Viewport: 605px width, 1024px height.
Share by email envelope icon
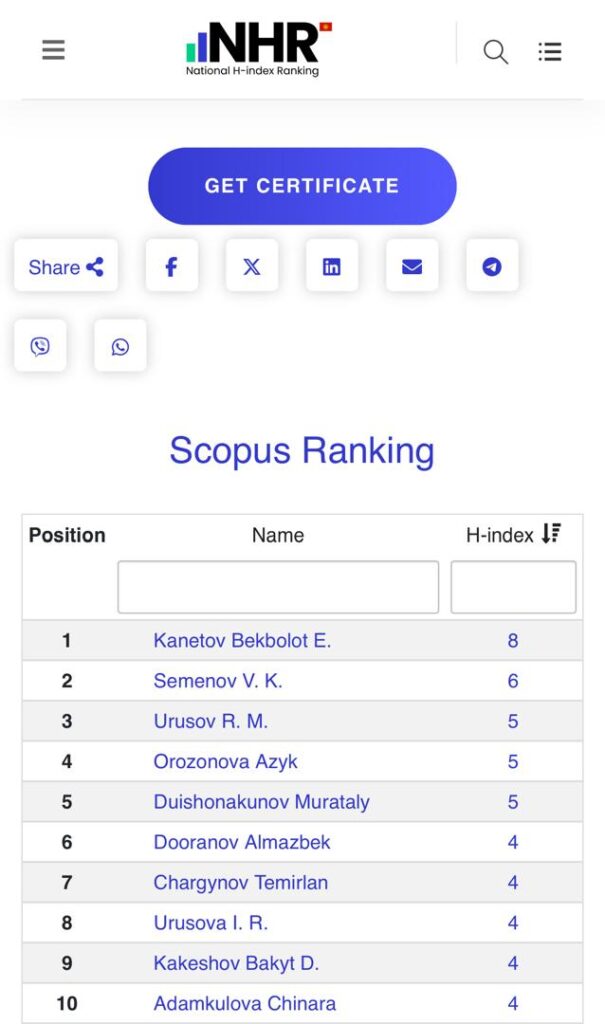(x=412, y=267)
::::::::::
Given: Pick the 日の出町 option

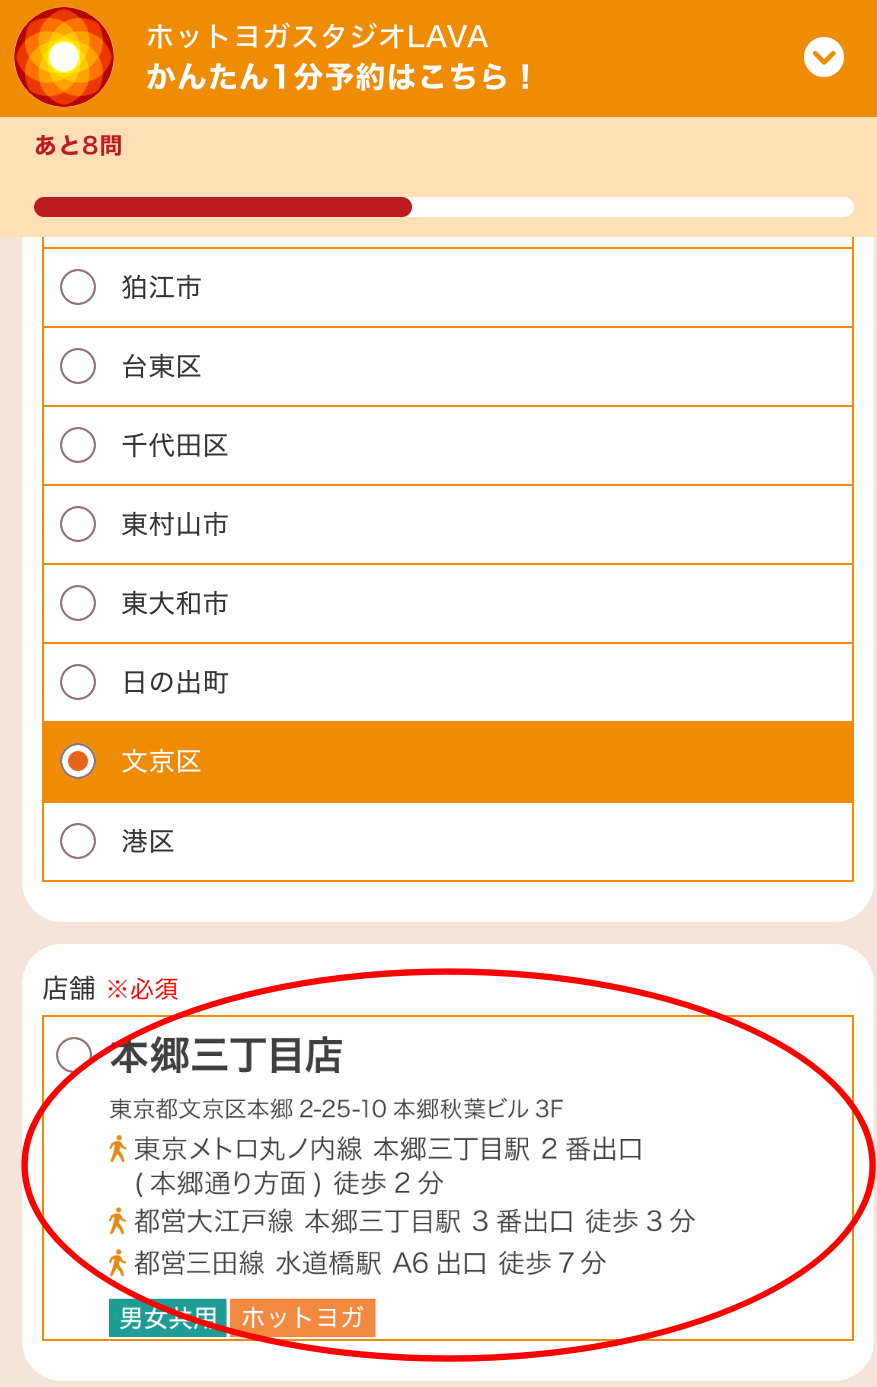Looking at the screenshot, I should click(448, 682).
::::::::::
Rewrite the rows from the line with "Viewport: 605px width, 1024px height." to the line with "(x=412, y=267)", swapping "envelope" for "mail" and changing nothing else. Leave the pictures out of your answer.

Viewport: 605px width, 1024px height.
Share by email mail icon
(x=412, y=267)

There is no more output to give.